Here are the top five things you need to know in financial markets on Friday, February 16:

1. Dollar hovers near 3-year low

The U.S. dollar fell to three-year lows against other major currencies earlier on Friday on the back of rising concerns over U.S. policies, especially the rising deficit.

The greenback has been under presssure amid sustained concerns over the deficit in the U.S., which is projected to climb near $1 trillion in 2019 following the announcement of infrastructure spending and large corporate tax cuts.

At 5:50AM ET (10:50GMT), the U.S. dollar index, which measures the greenback’s strength against a trade-weighted basket of six major currencies, inched up 0.08% at 88.53, pulling off its 3-year low of 88.16 hit in overnight trade.

The dollar was still on track for weekly losses of 2% against major rivals, hovering near its lowest level since December 2014.

Market participants will also keep an eye on data to be released later in the session. At 8:30AM ET (13:30GMT), housing startsbuilding permits along with import and export prices for January will all be released.

At 10:00AM (15:00GMT), the University of Michigan will publish its preliminary report of consumer sentiment for February.

2. U.S. stocks set to extend solid run for 6th session

World shares were set to post their best week of gains in six years on Friday after two consecutive weeks spent in the red.

After Wall Street closed with its best 5-day run of gains since 2011, U.S. futures pointed to a continuation of the rally on Friday as investors looked ahead to the aforementioned string of economic data and also prepared to watch company earnings.

Coca-Cola (NYSE:KO), Kraft Heinz (NASDAQ:KHC), Campbell Soup (NYSE:CPB) and Deere & Company (NYSE:DE) were all set to report earnings ahead of the opening bell on Friday.

At 5:51AM ET (10:51GMT), the blue-chip Dow futures gained 34 points, or 0.14%, S&P 500 futures rose 5 points, or 0.18%, while the Nasdaq 100 futures traded up 20 points, or 0.29%.

Elsewhere, European shares were on track for healthy weekly gains on Friday near midday trading, snapping a three-week losing streak as earnings updates continued to impress.

Earlier, Japan’s Nikkei 225 ended Friday with strong gains of 1.2% as its Prime Minister confirmed his nomination of Bank of Japan governor Haruhiko Kuroda for a second term. Chinese stocks were closed to celebrate the Lunar New Year.

3. Kuroda officially nominated for another term as BoJ governor

Prime Minister Shinzo Abe nominated Haruhiko Kuroda to lead the Bank of Japan for another five-year term, with the Cabinet forwarding the nomination to parliament on Friday.

Central bank insider Masayoshi Amamiya and university professor Masazumi Wakatabe were also named to be deputy governors.

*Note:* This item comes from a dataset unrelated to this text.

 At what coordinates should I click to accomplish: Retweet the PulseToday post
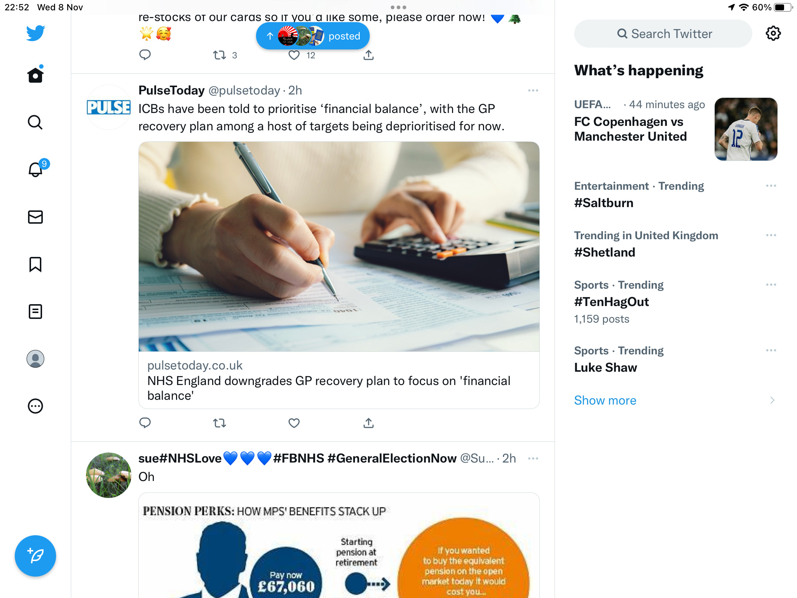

The jobs require confirmation by both houses of parliament.

The appointments provide stability for the world’s third-largest economy and mean aggressive monetary stimulus will stay in place for now.

4. Oil on track for weekly gains of 4% ahead of U.S. shale data

Crude oil prices rose on Friday, helped by a weak U.S. dollar and incoming reports this week that OPEC and Russia plan to work out a long-term alliance to help balance global supply.

However fears that rising U.S. output could dampen OPEC’s efforts to rid the market of excess supplies have systematically limited oil prices' gains recently.

The U.S. Energy Information Administration (EIA) reported last Wednesday that U.S. crude production rose to a record high of 10.27 million barrels per day (bpd), furthering its lead over Saudi Arabia, the largest OPEC producer.

With that in mind, market participants will receive further input on the state of U.S. shale production when Baker Hughes releases its most recent weekly rig count datalater on Friday.

U.S. crude oil futures rose 0.24% to $61.49 by 5:52AM ET (10:52GMT), while Brent oil gained 0.37% to $64.57.

5. SEC blocks Chicago Stock Exchange sale to China-based investors

U.S. regulators on Thursday killed the politically sensitive sale of the Chicago Stock Exchange (CHX) to a group led by China-based investors, saying a lack of information on the would-be buyers threatened the ability to properly monitor the exchange after the deal.

The move by the Securities and Exchange Commission (SEC) ends a two-year battle to gain approval for the sale and underscores the more hostile environment facing Chinese buyers under the administration of U.S. President Donald Trump.